I recently saw this half of the Scottish Guitar Army (the other half is the now defunct Arab Strap) and my previous enthusiasm for the band has been reignited. Compared to their last show in Vancouver for the Happy Songs for Happy People tour, this was much better, if only because they were having tons of fun. Stuart Braithwaite grinned and drank beer throughout the set and, during the final cacophonous song, climbed up onto the monitor and attacked his guitar with a drumstick. Kudos to them for playing older material from albums like Rock Action and the song with the crazy dinosaur scream in it.
A critically acclaimed movie directed by Goran Dukic about suicide victims. It’s clever, a little bit dark and delivers a redemptive message without being overly saccharine. Make sure to watch for a couple odd Canadian details (cottage cheese and a weird little CN rail car amongst others).
3. Dairy Lane
I don’t think it’s the best breakfast in Calgary, but it’s pretty good. I had the Breakfast Burrito and my girlfriend had Eggs Benedict with smoked salmon and asparagus. The service is great and there is a really warm, relaxed atmosphere in this small storefront. The breakfast probably tastes better just because they’re so nice! I can’t imagine anyone, EVER getting angry there.
4. Yard Sales
Because Dairy Lane is pretty popular, you have to wait around to get a table sometimes. Lucky for us, there was a great yard sale down the street! It’s over now, but I got ten books in great condition for four dollars. Titles included: On War by Clausewitz, The Koran, Mrs. Dalloway by Virginia Woolf, a theory reader with some good Bataille essays, and that Borges book about the mythical creatures. I could also hear Euro 2008 coverage from inside the house while I browsed which was a huge bonus.

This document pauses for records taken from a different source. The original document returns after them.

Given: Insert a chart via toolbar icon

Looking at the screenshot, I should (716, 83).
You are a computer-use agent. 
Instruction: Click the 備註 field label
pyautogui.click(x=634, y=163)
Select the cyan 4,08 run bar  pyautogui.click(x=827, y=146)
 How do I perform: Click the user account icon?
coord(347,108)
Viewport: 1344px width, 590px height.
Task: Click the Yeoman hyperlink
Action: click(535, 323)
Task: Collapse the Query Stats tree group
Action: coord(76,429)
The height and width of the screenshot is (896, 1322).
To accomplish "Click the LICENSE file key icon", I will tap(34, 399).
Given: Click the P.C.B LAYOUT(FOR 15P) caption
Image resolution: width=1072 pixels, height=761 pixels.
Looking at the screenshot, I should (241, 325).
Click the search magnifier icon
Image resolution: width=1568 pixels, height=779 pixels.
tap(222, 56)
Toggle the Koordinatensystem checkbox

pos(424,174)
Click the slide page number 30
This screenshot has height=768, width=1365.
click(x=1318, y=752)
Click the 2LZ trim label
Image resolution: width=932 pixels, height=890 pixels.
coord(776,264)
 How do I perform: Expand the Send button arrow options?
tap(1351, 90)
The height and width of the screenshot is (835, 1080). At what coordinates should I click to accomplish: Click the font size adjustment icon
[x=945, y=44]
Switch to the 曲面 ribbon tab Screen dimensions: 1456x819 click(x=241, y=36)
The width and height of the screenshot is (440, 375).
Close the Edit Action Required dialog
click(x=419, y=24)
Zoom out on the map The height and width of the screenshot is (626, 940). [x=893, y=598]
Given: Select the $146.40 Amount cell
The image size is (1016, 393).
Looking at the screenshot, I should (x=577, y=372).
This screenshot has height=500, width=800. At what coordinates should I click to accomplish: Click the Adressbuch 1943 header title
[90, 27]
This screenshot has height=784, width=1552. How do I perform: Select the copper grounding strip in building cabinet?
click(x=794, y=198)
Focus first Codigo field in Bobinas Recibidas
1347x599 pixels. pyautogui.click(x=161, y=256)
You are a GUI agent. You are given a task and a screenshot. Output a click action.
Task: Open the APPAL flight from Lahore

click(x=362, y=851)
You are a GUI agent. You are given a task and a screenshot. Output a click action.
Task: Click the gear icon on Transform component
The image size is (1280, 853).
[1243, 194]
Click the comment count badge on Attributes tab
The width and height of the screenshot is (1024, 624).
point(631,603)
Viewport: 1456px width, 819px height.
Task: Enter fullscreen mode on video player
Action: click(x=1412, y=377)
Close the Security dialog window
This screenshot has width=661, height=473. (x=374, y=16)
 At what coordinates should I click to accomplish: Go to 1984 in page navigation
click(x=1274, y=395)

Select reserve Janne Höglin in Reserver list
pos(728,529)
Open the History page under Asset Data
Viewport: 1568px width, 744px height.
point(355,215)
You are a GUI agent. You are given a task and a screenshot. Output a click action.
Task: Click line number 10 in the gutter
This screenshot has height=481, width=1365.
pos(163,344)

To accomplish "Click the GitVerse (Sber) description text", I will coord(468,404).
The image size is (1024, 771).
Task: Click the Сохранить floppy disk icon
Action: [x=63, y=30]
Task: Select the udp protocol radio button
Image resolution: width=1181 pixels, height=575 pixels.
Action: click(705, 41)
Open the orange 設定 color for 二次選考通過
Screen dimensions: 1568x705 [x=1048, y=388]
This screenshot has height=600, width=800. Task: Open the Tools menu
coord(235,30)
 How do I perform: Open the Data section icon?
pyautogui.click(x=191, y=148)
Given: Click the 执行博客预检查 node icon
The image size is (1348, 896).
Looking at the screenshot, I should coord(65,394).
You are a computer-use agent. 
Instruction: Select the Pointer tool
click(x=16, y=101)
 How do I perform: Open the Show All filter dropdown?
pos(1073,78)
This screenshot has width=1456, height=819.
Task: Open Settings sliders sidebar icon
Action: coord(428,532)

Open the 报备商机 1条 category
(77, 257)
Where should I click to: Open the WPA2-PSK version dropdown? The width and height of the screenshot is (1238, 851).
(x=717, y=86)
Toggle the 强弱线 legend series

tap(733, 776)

I just drove down for an exhibition there last week and had a brilliant time! The scenery on the drive is stunning and the town has a great mix of rural hospitality and intellectual stimulation. It’s lovely to spend an evening getting drunk with good friends, celebrating being an artist, and appreciating the warmth that southern Alberta has to offer. Plus you might get to crash at Janet Cardiff and George Bures-Miller’s old pad (lucky me!). As a bonus, Arthur Erickson’s building at the University of Lethbridge is an architectural masterpiece that is worth the trip alone! Have a sandwich at the Penny or Round Street Café, check out SAAG, Trianon, and the U of L Gallery, go for a walk around the university grounds, have sushi at the Lighthouse, and then drive back to Calgary via Highway 3 and Highway 22.